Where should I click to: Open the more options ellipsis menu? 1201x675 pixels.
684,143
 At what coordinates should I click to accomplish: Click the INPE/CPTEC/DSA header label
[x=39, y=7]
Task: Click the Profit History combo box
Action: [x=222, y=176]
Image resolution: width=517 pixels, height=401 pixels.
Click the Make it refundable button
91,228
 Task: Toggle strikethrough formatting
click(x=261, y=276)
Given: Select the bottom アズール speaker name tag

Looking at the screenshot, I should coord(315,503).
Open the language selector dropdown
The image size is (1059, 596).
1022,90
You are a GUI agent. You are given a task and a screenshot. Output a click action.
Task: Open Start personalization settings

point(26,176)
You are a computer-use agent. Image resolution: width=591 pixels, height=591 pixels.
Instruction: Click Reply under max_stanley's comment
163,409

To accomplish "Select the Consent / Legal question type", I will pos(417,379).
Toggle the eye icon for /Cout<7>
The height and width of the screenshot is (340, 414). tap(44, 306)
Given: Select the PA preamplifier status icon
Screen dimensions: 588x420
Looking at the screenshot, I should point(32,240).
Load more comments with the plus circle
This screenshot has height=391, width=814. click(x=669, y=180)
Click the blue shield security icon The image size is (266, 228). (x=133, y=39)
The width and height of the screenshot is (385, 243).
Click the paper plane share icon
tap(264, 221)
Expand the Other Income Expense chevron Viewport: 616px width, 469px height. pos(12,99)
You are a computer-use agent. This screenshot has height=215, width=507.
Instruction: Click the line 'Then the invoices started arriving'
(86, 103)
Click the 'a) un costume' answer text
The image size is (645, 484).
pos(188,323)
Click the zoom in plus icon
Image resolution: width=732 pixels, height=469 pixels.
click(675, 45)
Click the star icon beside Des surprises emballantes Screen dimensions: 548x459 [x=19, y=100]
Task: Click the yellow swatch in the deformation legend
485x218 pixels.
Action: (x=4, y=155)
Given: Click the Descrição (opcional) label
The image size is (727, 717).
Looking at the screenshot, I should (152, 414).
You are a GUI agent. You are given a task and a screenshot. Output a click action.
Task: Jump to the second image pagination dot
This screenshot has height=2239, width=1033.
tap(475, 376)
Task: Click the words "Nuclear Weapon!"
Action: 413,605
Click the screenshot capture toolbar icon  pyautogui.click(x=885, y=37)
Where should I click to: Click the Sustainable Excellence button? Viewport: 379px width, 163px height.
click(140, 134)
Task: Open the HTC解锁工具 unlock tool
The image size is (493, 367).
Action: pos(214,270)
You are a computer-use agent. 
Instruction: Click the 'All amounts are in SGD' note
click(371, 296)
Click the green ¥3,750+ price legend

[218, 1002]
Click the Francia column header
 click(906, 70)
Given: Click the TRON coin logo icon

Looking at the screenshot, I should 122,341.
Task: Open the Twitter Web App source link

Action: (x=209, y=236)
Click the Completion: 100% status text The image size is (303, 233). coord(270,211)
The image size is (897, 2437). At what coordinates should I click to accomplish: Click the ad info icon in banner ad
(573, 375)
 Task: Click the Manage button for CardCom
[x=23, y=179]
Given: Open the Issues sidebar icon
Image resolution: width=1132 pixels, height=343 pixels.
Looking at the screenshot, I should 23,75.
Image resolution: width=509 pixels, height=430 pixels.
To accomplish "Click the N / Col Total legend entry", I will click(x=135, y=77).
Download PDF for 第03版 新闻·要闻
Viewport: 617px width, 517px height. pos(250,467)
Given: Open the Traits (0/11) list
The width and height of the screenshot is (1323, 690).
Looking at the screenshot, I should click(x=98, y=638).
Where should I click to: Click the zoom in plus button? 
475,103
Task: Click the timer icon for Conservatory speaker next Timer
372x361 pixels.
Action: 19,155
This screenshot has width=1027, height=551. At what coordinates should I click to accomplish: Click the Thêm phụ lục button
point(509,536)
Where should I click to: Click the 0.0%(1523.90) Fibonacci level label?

__Problem to solve__: Transcribe, exactly and without additions, the lines of the records above, beginning with the line that contains "You are a computer-use agent. This" and ending with the line that contains "Click the star", both included.

__Result for this exercise__:
You are a computer-use agent. This screenshot has height=215, width=507.
Instruction: Click the line 'Then the invoices started arriving'
(86, 103)
Click the 'a) un costume' answer text
The image size is (645, 484).
pos(188,323)
Click the zoom in plus icon
Image resolution: width=732 pixels, height=469 pixels.
click(675, 45)
Click the star icon beside Des surprises emballantes Screen dimensions: 548x459 [x=19, y=100]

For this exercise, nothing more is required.